WHAT NEEDS TO BE DONE:
Only the stretch below from the line holding "The width and height of the screenshot is (1400, 855)." through the line holding "This screenshot has height=446, width=595." should be restated, word for word and with both ends included; pictures stay out.

Stored items
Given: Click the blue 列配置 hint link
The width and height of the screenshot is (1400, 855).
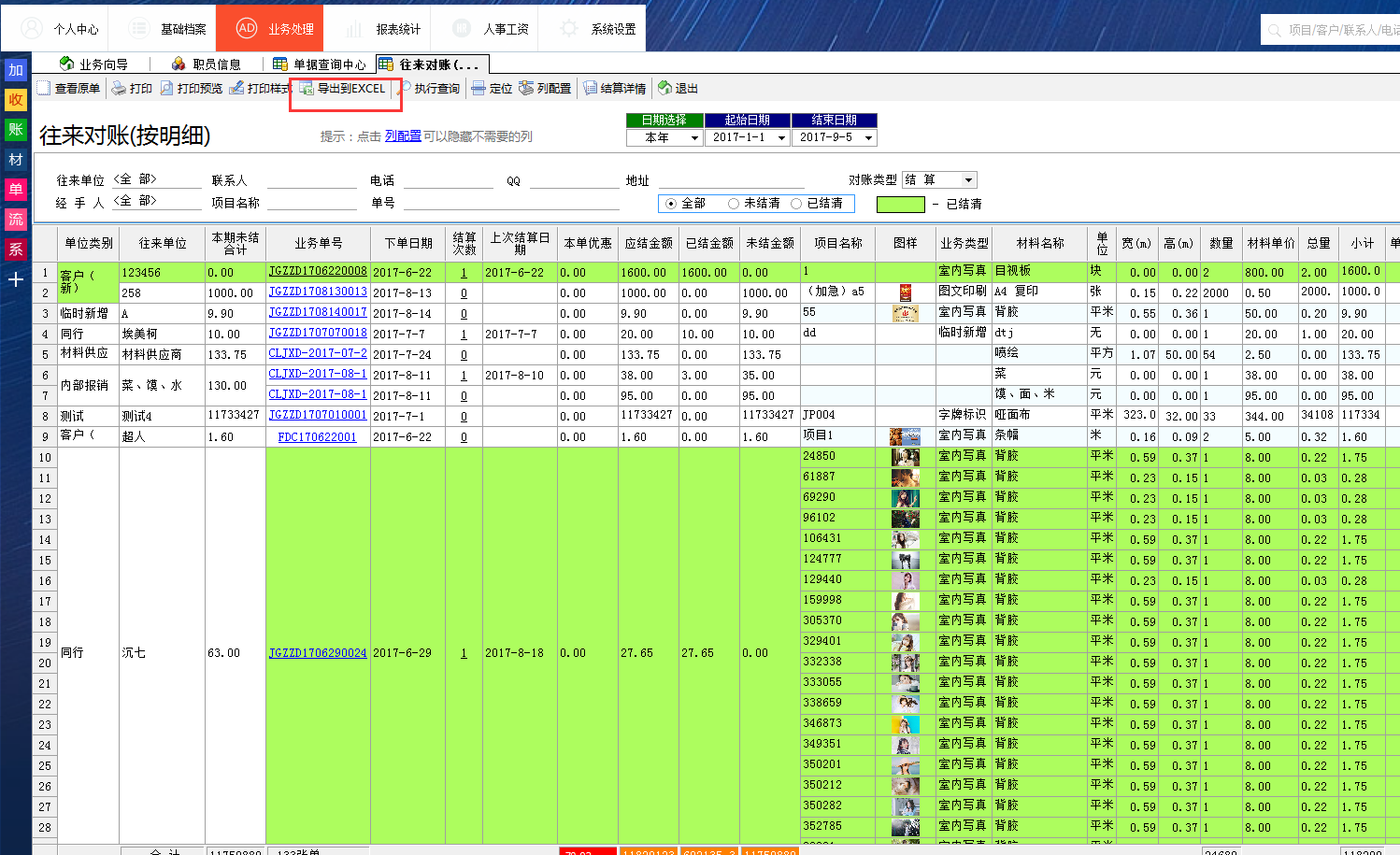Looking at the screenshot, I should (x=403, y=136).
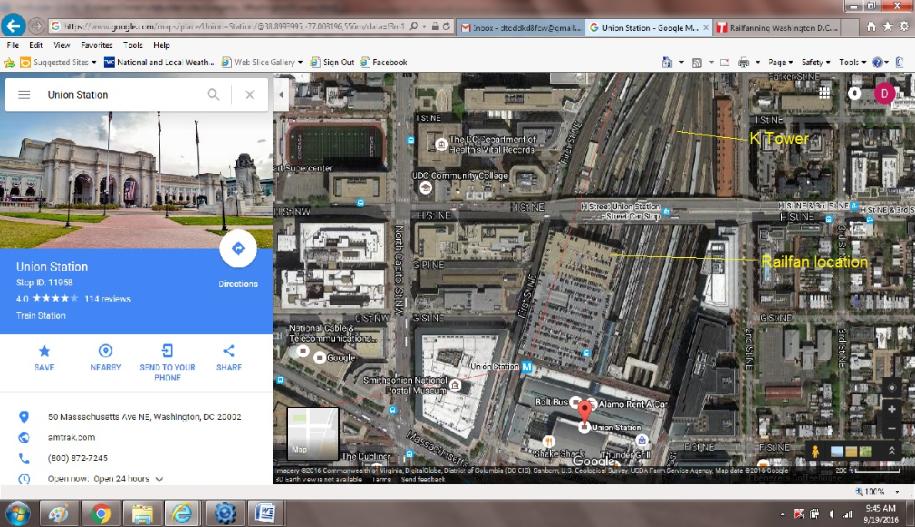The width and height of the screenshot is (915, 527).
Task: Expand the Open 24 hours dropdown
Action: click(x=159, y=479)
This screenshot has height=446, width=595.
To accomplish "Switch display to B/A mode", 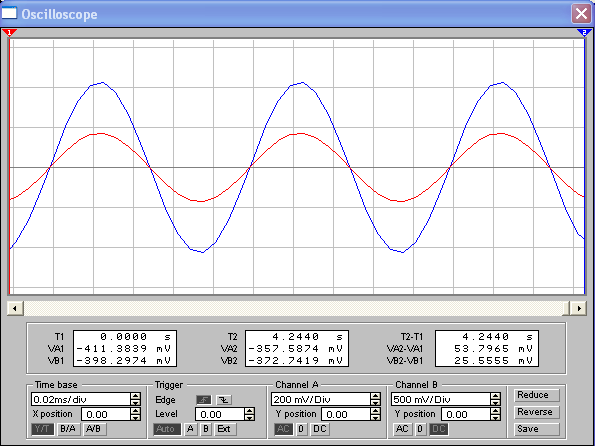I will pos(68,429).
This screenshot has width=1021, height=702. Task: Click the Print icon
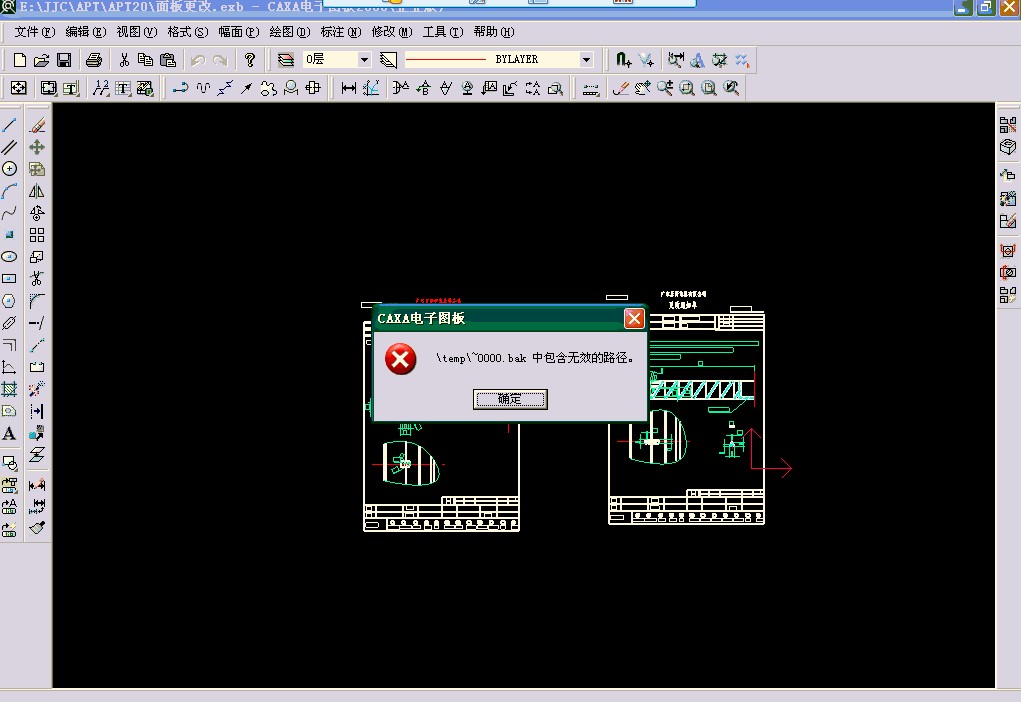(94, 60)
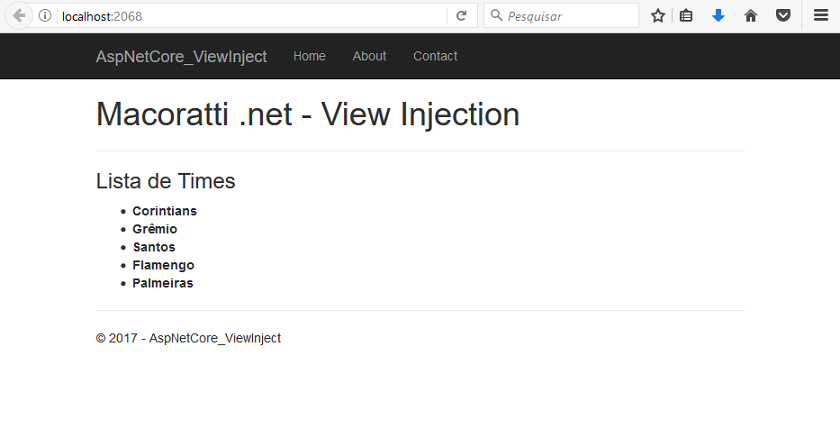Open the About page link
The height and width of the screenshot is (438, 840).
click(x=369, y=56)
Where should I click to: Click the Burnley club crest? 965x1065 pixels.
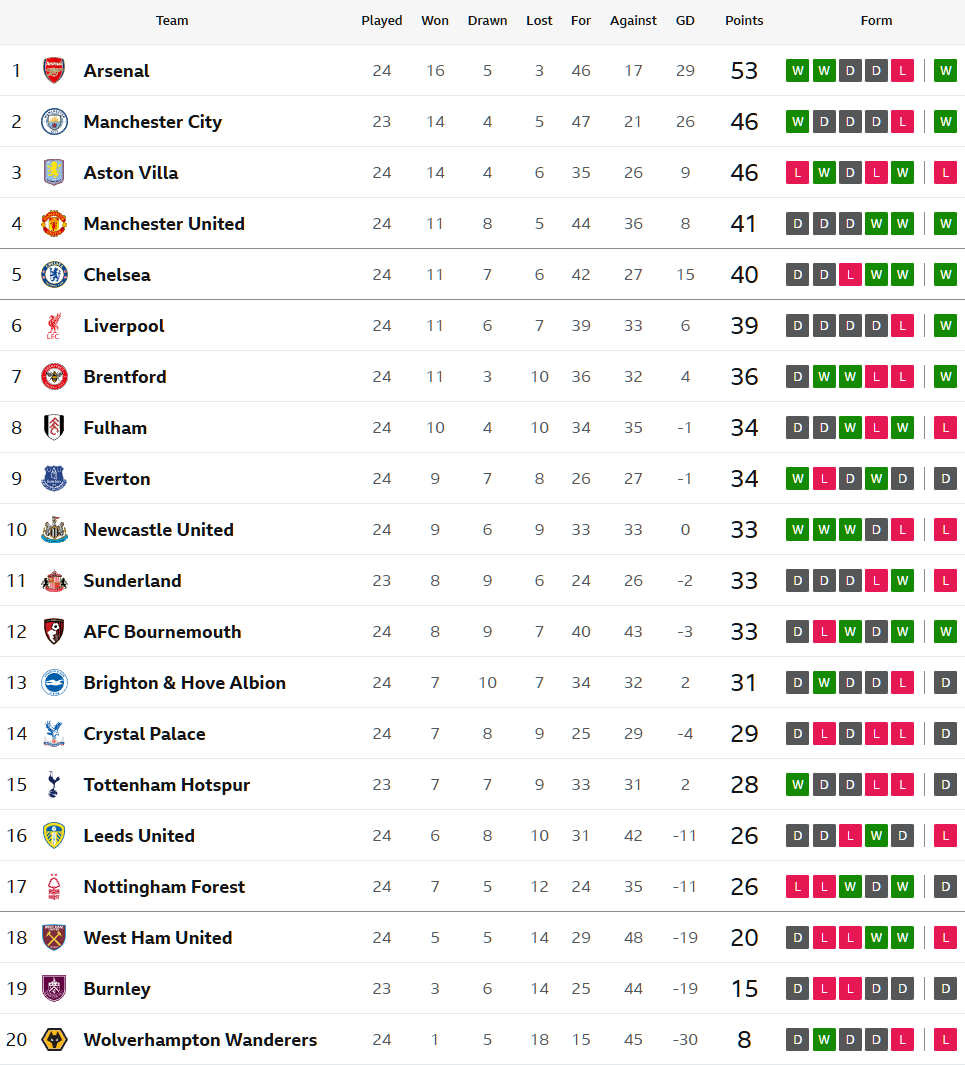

ANSWER BOX:
The width and height of the screenshot is (1400, 855).
Looking at the screenshot, I should (x=403, y=136).
The width and height of the screenshot is (915, 527).
Task: Expand the Open 24 hours dropdown
Action: click(x=159, y=479)
This screenshot has height=446, width=595.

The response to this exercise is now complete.